Nathan Norman, Evanston’s workforce development manager, said he began meeting with Mather in 2022 to collaborate on eMerge. 

“We see efficacy and intergenerational connectivity,” Norman said. “You have elderly individuals who easily would trust and build relationships with young people, but also offer them things that would cultivate them in their lives far beyond just a normal employment experience.”

In turn, young people can provide company and assistance to The Mather’s residents, for example by helping them navigate technology, he added.

At the height of the pandemic, Norman said many employers couldn’t provide internships and jobs to youth and young adults. Now, he said the city made it a priority to create programs like eMerge that help introduce young people to various industries and employment opportunities.
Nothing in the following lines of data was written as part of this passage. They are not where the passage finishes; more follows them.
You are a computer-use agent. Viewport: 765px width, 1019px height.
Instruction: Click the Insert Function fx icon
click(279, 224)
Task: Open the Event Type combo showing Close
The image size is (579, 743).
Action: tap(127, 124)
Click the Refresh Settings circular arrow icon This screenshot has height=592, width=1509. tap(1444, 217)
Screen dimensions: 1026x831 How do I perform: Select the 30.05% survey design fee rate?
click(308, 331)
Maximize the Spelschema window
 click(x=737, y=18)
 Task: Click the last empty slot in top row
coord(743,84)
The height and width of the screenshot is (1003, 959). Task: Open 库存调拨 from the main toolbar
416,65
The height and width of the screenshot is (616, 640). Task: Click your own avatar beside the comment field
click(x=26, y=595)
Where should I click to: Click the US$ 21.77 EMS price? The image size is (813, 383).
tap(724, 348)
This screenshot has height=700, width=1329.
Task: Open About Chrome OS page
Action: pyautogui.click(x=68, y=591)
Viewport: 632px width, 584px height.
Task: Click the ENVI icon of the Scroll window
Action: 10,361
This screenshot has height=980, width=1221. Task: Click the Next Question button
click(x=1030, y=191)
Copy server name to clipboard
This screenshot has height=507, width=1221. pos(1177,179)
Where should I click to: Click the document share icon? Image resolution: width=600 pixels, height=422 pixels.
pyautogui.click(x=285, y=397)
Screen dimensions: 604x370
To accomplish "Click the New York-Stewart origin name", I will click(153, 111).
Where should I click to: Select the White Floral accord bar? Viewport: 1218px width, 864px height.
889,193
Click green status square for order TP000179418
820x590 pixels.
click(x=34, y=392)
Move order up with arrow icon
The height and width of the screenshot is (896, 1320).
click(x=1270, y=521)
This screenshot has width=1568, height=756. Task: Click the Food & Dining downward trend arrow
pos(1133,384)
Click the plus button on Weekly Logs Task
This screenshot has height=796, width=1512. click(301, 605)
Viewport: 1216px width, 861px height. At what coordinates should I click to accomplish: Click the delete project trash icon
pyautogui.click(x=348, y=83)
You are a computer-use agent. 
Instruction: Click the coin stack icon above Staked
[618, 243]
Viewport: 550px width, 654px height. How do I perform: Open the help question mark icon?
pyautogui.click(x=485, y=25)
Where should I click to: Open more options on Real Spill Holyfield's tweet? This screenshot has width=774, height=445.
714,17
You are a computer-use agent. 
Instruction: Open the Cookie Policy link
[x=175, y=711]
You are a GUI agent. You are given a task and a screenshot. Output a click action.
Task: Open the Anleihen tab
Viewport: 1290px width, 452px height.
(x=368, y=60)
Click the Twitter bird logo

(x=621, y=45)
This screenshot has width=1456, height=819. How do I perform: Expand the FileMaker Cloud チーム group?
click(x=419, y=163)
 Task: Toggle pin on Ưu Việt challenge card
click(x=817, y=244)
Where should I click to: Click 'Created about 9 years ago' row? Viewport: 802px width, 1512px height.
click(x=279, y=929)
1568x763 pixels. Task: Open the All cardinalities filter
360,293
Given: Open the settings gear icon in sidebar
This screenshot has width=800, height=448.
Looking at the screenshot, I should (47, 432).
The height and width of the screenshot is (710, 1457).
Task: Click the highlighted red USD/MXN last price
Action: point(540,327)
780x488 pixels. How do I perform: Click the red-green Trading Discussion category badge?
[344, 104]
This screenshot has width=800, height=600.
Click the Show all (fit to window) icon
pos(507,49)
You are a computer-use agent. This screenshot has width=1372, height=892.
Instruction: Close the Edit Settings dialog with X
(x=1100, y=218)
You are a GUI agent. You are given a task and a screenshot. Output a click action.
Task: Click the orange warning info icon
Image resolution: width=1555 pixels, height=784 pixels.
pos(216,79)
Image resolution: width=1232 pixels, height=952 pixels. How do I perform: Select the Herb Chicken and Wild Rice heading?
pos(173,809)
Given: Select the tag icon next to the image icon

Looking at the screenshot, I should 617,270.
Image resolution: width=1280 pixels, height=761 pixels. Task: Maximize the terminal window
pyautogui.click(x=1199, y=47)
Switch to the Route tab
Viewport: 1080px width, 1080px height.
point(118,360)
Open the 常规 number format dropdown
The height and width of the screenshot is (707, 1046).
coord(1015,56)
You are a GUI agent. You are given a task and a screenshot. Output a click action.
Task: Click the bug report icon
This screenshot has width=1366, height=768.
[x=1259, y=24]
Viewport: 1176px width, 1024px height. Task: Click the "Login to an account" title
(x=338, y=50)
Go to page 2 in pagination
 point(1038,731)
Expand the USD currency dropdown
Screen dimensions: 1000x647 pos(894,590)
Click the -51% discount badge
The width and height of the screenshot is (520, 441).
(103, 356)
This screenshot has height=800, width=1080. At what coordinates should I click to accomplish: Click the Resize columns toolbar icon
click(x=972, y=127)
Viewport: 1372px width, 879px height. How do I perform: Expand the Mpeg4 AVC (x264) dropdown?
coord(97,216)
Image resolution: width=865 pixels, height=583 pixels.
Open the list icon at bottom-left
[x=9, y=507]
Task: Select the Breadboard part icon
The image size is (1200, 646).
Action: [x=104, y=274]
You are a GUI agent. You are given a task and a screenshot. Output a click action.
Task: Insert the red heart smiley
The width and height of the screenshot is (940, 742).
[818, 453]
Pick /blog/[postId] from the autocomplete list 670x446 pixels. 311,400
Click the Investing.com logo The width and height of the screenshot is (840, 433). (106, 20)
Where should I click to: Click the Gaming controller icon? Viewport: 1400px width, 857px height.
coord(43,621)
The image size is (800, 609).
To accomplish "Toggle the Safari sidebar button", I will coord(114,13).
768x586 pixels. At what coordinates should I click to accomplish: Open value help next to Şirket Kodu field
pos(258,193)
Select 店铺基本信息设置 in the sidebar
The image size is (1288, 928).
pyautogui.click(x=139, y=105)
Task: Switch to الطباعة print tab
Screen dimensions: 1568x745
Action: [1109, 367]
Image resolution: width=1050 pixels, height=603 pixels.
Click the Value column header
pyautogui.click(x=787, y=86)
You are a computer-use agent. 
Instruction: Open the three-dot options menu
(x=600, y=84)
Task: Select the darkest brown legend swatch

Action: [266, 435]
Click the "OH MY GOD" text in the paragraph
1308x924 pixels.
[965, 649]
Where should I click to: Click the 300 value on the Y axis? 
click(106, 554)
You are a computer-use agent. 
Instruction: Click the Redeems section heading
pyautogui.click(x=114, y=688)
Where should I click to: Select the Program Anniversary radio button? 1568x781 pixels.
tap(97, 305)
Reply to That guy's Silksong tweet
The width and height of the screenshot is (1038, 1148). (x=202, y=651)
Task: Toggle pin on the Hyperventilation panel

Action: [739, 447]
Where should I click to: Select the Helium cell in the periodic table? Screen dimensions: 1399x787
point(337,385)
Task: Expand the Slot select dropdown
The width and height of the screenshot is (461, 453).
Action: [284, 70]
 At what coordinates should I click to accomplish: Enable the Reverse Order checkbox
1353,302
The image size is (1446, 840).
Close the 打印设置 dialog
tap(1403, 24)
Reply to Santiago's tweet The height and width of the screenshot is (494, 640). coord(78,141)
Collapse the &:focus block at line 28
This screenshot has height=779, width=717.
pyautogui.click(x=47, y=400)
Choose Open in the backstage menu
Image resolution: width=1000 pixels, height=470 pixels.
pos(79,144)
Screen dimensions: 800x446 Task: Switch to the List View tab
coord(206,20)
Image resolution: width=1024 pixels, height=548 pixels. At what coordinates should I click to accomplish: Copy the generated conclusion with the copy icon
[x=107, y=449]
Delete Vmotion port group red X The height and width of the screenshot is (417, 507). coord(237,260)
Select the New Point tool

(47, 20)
Norman pointed to the ASPIRE-Evanston Community Healthcare Workforce Development Program as another example. ASPIRE partners with local healthcare organizations and schools to provide job shadowing, scholarships and internships in the healthcare industry. In February 2022, Evanston approved a grant of $200,000 in ARPA funds to the program.

“My hope is that (eMerge) would be continuous in that individuals who go through the program would eventually end up as employees of Mather, and we would be able to continue this program as a pipeline (and) as a model for future collaborative initiatives,” Norman said.

Jung said she hopes eMerge will create a “feeder of talent” into permanent positions at The Mather.

Over time, she said she wants the number of internships, fellowship positions and scholarships to grow.

“The real goal for us is to get students exposure to not only our industry but also positions within The Mather that are really sparking interest,” Jung said.